All I held as fact were the sand and rocks and debris beneath my feet. The sky above my head, and the ocean traveling its way all those thousands of miles east. A million worlds surrounded me, and the only one I cared to know occurred weeks ago, less than a mile in the direction we now headed. What happened? Maybe if I listened hard enough, the answers would spill out from Eli. Maybe they already had, in some nonsequential order, and I’d missed them.

By now, we’d crossed over the rocks and alighted on a clear stretch of sand. Eli stopped—not just moving but talking. It startled me, the sudden cessation of that voice. He turned toward the water, staring out toward the tide, and I stopped walking, too.

“Brett?” he called in a long and questioning syllable. As if he couldn’t see me through what little darkness stood between us.

“Yes,” I said. “I’m right here.”

And then the words started spilling out again. Words that peppered and repeated. Important words like Charlie and blood, and my own name, jumbled together with enough other words that I couldn’t begin to put them all together.

“Eli.” I walked forward, right next to him, and put my hand on his shoulder. He jerked his head sideways, toward me, and shrugged my hand away.

“Brett,” he said, his voice newly sharp and clear.

Just behind him I could see the roof of his house rising above the bluff. I stepped back to give him room. This would happen sometimes. A break in the stream. Moments of conversation, like logic had broken through the flood. It wouldn’t last long. Above us, the slightest shift in the dark sky, the fading of stars, a hint toward gathering light. I needed to get him inside before morning.

“Why did you kill Charlie?” Eli asked.

“Me?” I pointed to my chest, feeling a flood of relief. Finally someone was accusing me of the thing I had done. And here we stood, out on the beach alone, nobody in the world even knowing enough to look for us or to worry about me. Sarah lay sleeping, safe upstairs, far down the beach. Would Daniel keep her if I never came home?

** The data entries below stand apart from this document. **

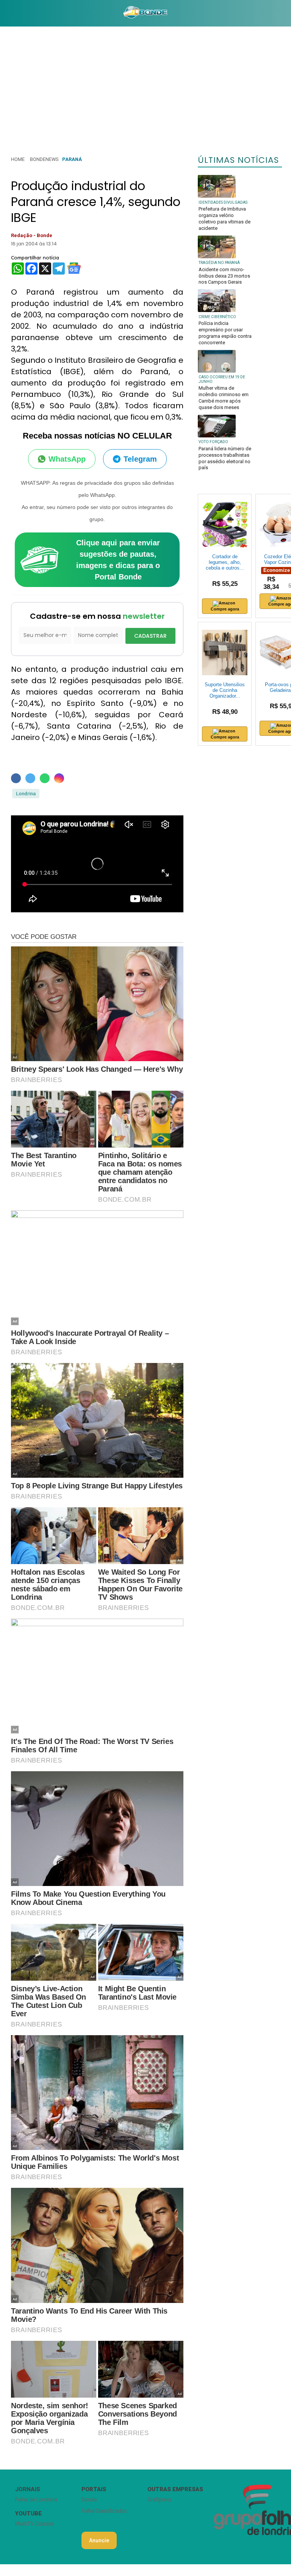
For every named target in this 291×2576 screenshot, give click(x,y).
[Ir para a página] (145, 13)
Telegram (140, 459)
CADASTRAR (150, 636)
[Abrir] (6, 13)
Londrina (26, 793)
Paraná (72, 159)
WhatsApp (67, 459)
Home (18, 159)
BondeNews (44, 159)
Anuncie (99, 2540)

“Eli,” I said. “Let’s go up to the house.” And then, thinking he must have some sense of being pursued to have remained undiscovered so long, I added, “We can hide there.”

He nodded and ducked his head, then brushed past me. I followed him up the stairs and across the lawn. He marched straight to the deck, bypassing the low stairs to step directly onto it, then put his hands on his hips, surveying. I stopped on the lawn. In the days since I’d last been there, someone had started to rebuild the deck. To the north lay a pile of the discarded boards, dark gray, replaced by fresh slats, their pale brown color visible even in the darkness, the scent of fresh wood settling around us. Eli stopped at the precise spot Charlie had fallen. He knelt and pressed his hand to the boards.